Międzynarodowa Federacja Piłki Nożnej pierwotnie decyzję w sprawie barażów miała podjąć w ubiegłym tygodniu, do piątku. Mówiło się, że wstrzymała ją obietnica apelacji dotyczącej zawieszenia, jaką zapowiedzieli Rosjanie. FIFA ostatecznie ukarała ich walkowerem. Sprawa na pewno będzie miała jednak finał sądowy.

„FIFA ukarała Rosję walkowerem. I bardzo dobrze! W wyniku wojny na Ukrainie odpowiedzialność musi ponieść także rosyjski futbol. Zero tolerancji dla kraju, który bestialsko zabija cywilów... A my pokazaliśmy, że piłkarska solidarność ma sens! I dalej wspieramy Ukrainę” - napisał na Twitterze prezes Polskiego Związku Piłki Nożnej (PZPN) Cezary Kulesza.

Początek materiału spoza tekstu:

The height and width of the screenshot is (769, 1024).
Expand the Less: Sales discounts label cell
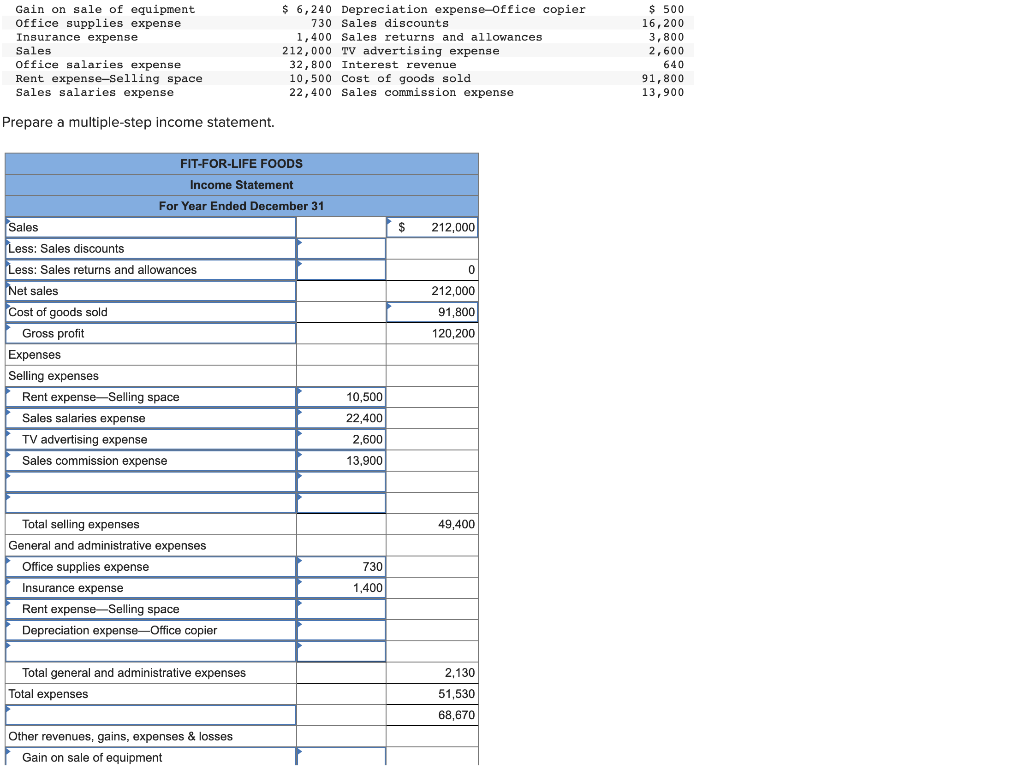(150, 248)
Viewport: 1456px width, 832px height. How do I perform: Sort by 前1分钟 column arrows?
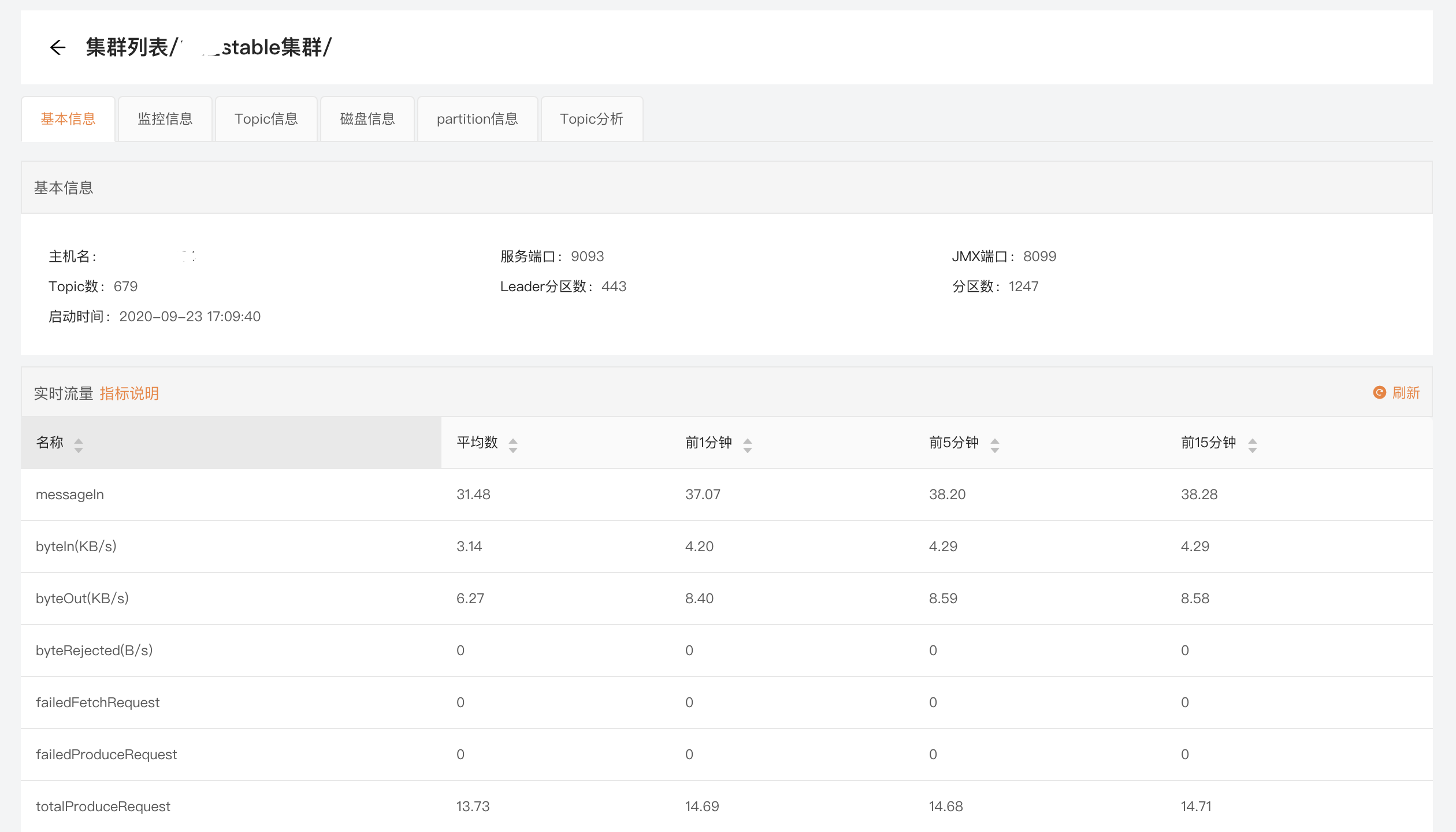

Nasi piłkarze 29 marca podejmą na Stadionie Śląskim zwycięzcę spotkania Szwecja - Czechy. Wygrany tego starcia pojedzie na mundial w Katarze. FIFA jednocześnie zdecydowała o przełożeniu meczu Szkocja - Ukraina na czerwiec. Obie federacje, a także będące w tej samej ścieżce eliminacji Walijczycy oraz Austriacy, „w duchu solidarności” przystały na takie rozwiązanie.